Оздоровление среды методами реабилитационной педагогики входит в обязанности учителя. И хотя это не предмет клинической психологии в строгом смысле слова, без психопрофилактической ориентации учебного процесса рассчитывать на эффект терапии было бы легкомысленно. Есть даже термин «лечебная педагогика», где, в отличие от дефектологии (там свои методы и задачи работы с детьми, недостаточно восприимчивыми к традиционным формам обучения и воспитания), речь идет о рациональном распределении нагрузок, использовании сильных сторон индивидуальности и компенсации имеющихся недостатков с целью выравнивания и успеха.

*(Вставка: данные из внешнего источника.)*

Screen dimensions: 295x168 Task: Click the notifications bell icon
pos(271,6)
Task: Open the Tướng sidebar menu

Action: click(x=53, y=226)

Однако путь к этой идее был нелегок и не скор. Советская педагогика, взяв за основу концепцию Л. Выготского, решительно и на долгие годы повернула научную мысль исключительно в направлении дидактики. Такая манера брать аксиому (если человека воспитывают животные, ни о каком развитии речи быть не может) для объяснения феноменов повседневной жизни, минуя или игнорируя связующую их цепочку закономерностей, тогда никого не удивляла. Свободу воли объясняли с помощью рефлексов, личные симпатии – генетическими факторами, а первичность материи над духом вообще считалась достаточной для обобщающей теории всего.

Естественно, порядки, в основе которых лежат неверные представления о природе человека, скоро пришли в столкновение с действительностью. Наше просвещение, свято веря в первичность обучения, стало злоупотреблять насилием в отношении детей, которые по своим «психофизиологическим данным не соответствовали требованиям» (читай – не хотели соответствовать в силу своей порочной и злой воли). К середине 50-х годов прошлого столетия пришлось извиниться за допущенные крайности. И хотя мне лично приходилось еще в середине 80-х годов спорить с профессурой педагогических вузов, считавшей, что «их задача научить студентов правильным методикам обучения, а если ребенок не включается
в работу – это дело врача», в целом отношение к человеческому фактору стало меняться. От исходящей от Д. Эльконина и поддержанной В. Давыдовым установки, направлявшей усилия педагогической науки (очень маломощной) на формирование учебного материала и интенсификацию умственного развития, стала постепенно отпочковываться проблематика индивидуального подхода.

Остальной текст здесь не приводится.